È stato presentato ieri, nella sede Codacons Salerno, il dossier che accende i riflettori su alcune aree del Cilento danneggiate e deturpate da ecomostri, legate tra esse da un unico comune denominatore: la mala gestio del Parco Nazionale del Cilento, Vallo di Diano ed Alburni. Ad esser citati sono ad Aquara il Centro Lontra e l’Osservatorio e Museo del fiume. L’Osservatorio della fauna migratoria a Centola- Palinuro e l’ecomostro dell’Aresta a Petina.
Il Codacons già nel 2009 portò all’attenzione nazionale le incongruenze e le contraddizioni nella politica di gestione dell’ente Parco con il Dossier: “Gli Ecomostri, storie di illegalità e di scempi ambientali.” L’attenzione dell’associazione fu allora concentrata sugli ecomostri di Montecorice, Sapri e Sassano.

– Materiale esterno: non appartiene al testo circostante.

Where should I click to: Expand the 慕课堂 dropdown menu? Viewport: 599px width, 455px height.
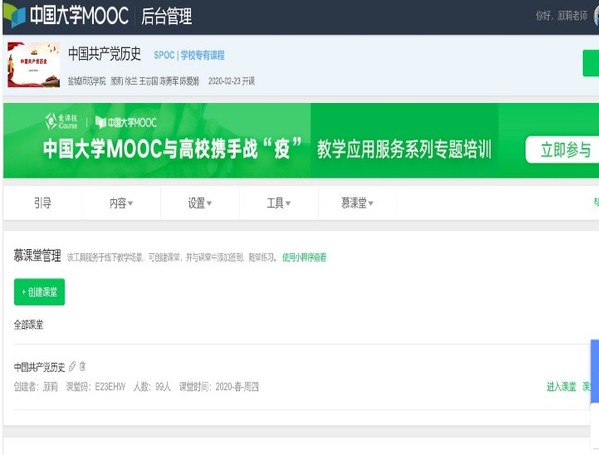click(x=357, y=203)
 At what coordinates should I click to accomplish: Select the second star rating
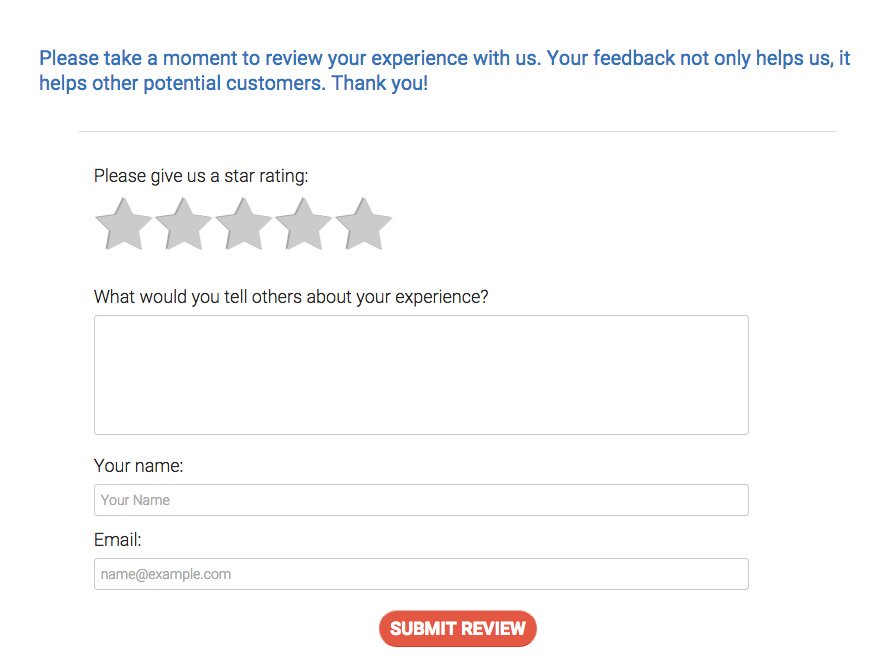click(183, 224)
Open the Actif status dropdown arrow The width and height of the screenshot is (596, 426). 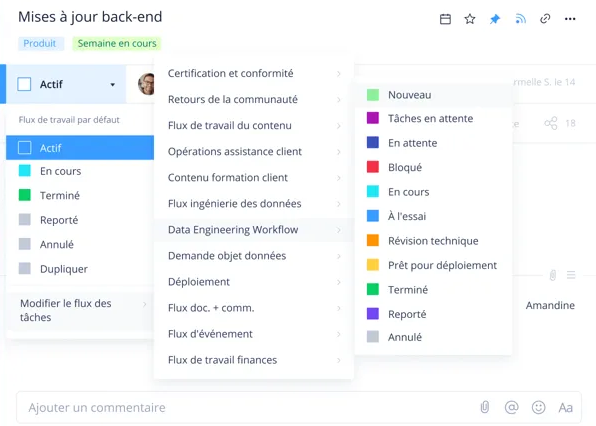click(x=113, y=84)
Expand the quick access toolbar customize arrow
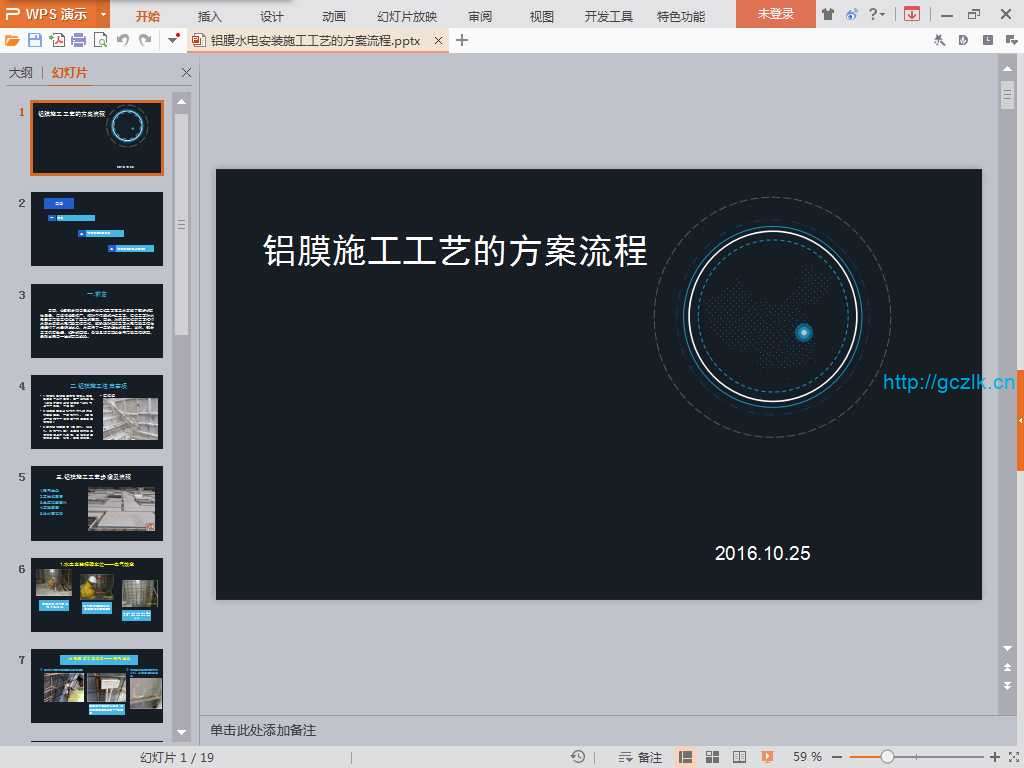 [x=174, y=40]
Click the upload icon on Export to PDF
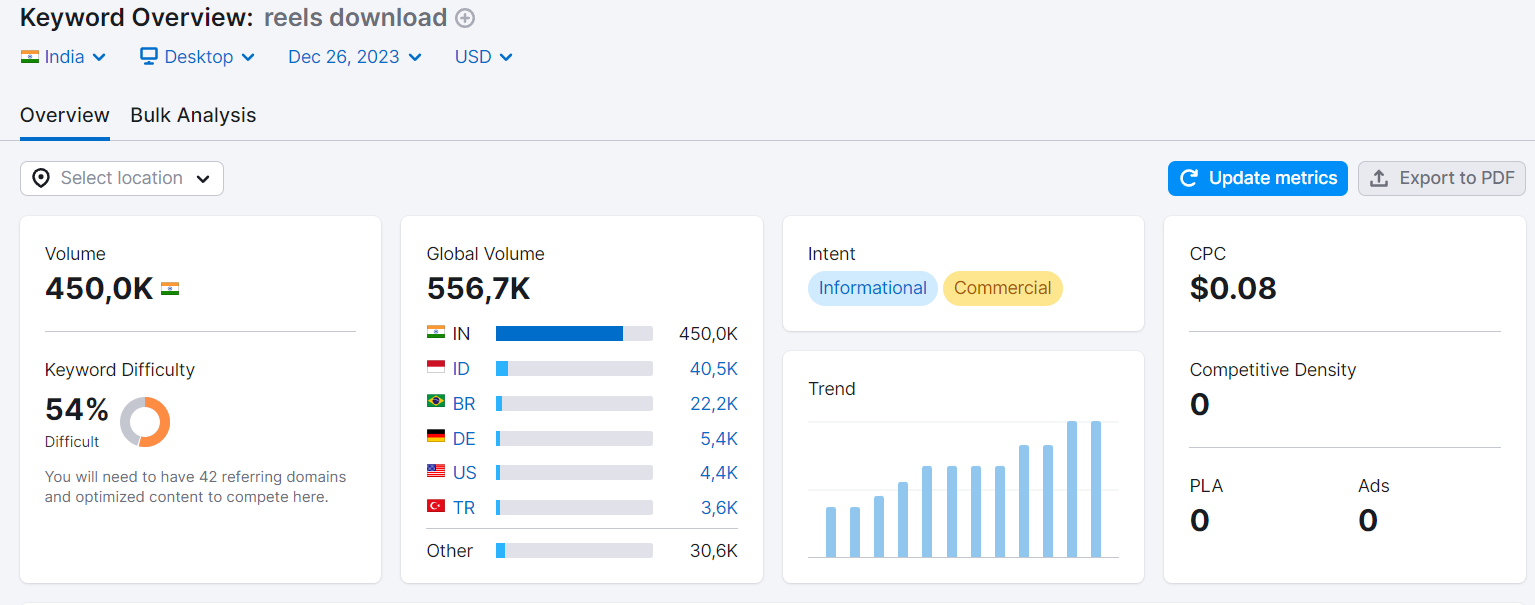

«Tutte opere pubbliche concepite nel Parco e dal Parco, Ente nato, lo ricordiamo, per tutelare il territorio del Cilento e Vallo di Diano.- si legge nel dossier, ed ancora-
Il Parco Nazionale del Cilento, del Vallo di Diano e degli Alburni, istituito nel 1991, è un’area protetta di circa 36.000 ettari, che ricade interamente nella Provincia di Salerno. Al suo interno vi sono numerose aree protette, zone a protezione speciale e siti di interesse comunitario. L’Unesco nel 1997 lo ha dichiarato Riserva Biosfera e, nel 1998, Patrimonio dell’Umanità. Le aree del Cilento e del Vallo di Diano, verso la fine degli anni 70’, sono state teatro di numerose speculazioni edilizie, in special modo nella zona costiera, e l’idea del parco nacque proprio per porre fine a simili scempi, con l’intenzione di tutelare e preservare una zona ricca di storia, bellezze naturali, cultura e biodiversità. Purtroppo, però, la realtà ha tradito le aspettative, l’istituzione dell’ente Parco, non solo non è riuscita nell’originario intento di tutela, pur essendo fornita, per legge, di idonei poteri di controllo e repressione ma, addirittura, nel corso del tempo, si è resa, essa stessa, protagonista di veri e propri disastri ambientali attraverso la realizzazione di opere di grave impatto sul territorio, inutili ed inutilizzate, con grave spreco di risorse economiche e fondi pubblici in danno della collettività e del paesaggio. (…) Le situazioni di forte degrado evidenziate, rappresentano soltanto un frammento delle numerosissime sofferenze ambientali e paesaggistiche cui è sottoposto un patrimonio che ha un valore così pregevole da ricevere ambiti riconoscimenti internazionali dall’Unesco. L’incuria ha raggiunto punte di tale gravità che, insieme alle inerzie delle Istituzioni e degli organi deputati all’attività di controllo, fa sorgere il quesito: quello del Cilento e Vallo di Diano , è degno di essere chiamato Parco naturale?
La domanda è impegnativa e di non facile soluzione. È tuttavia intenzione del Codacons sottoporre il quesito, e quindi il presente documento, all’attenzione delle competenti Autorità. Prime fra tutte la Commissione dell’Unione Europea, le Autorità inquirenti, il Prefetto, il Ministero dell’Ambiente, l’Ente Parco, la Soprintendenza per i Beni Culturali e per il Paesaggio,Organi, questi, già destinatari degli esposti, delle denunce, delle querele, delle diffide e delle azioni giudiziarie che il Codacons ha svolto nel corso degli anni. La domanda non potrà non investire anche l’UNESCO, sezione Italia, affinché i responsabili facciano –responsabilmente- le opportune riflessioni sulla sussistenza delle condizioni che hanno portato al riconoscimento degli status già assegnati al Cilento».
A scendere in campo anche la Soprintendenza che, sensibilizzata dal Codacons sulla presenza del manufatto mai completato in località Aresta in Petina che comporta un degrado ambientale notevole considerato che è stato eretto al centro di una grande vallata, priva di alberi, dove sorge l’Osservatorio Astronomico, in una lettera indirizzata all’Ente Parco ed al comune di Petina, chiede chiarimenti sulla situazione tecnico-amministrativa e di intraprendere gli adempimenti utili alla rimozione dell’opera incompiuta.
Il Codacons, dal suo canto, cerca di ottenere la riqualificazione delle opere, lì dove possibile, e l’abbattimento laddove necessario.
Tommaso Pellegrino, presidente dell’Ente Parco dichiara che è impensabile che ci possano essere opere incompiute, se sono state progettate e realizzate, esse hanno una loro logica. «Se non ci sono fondi per il completamento esse non andavano proprio avviate. Questo vale come principio. Il Parco ha il dovere di vigilare».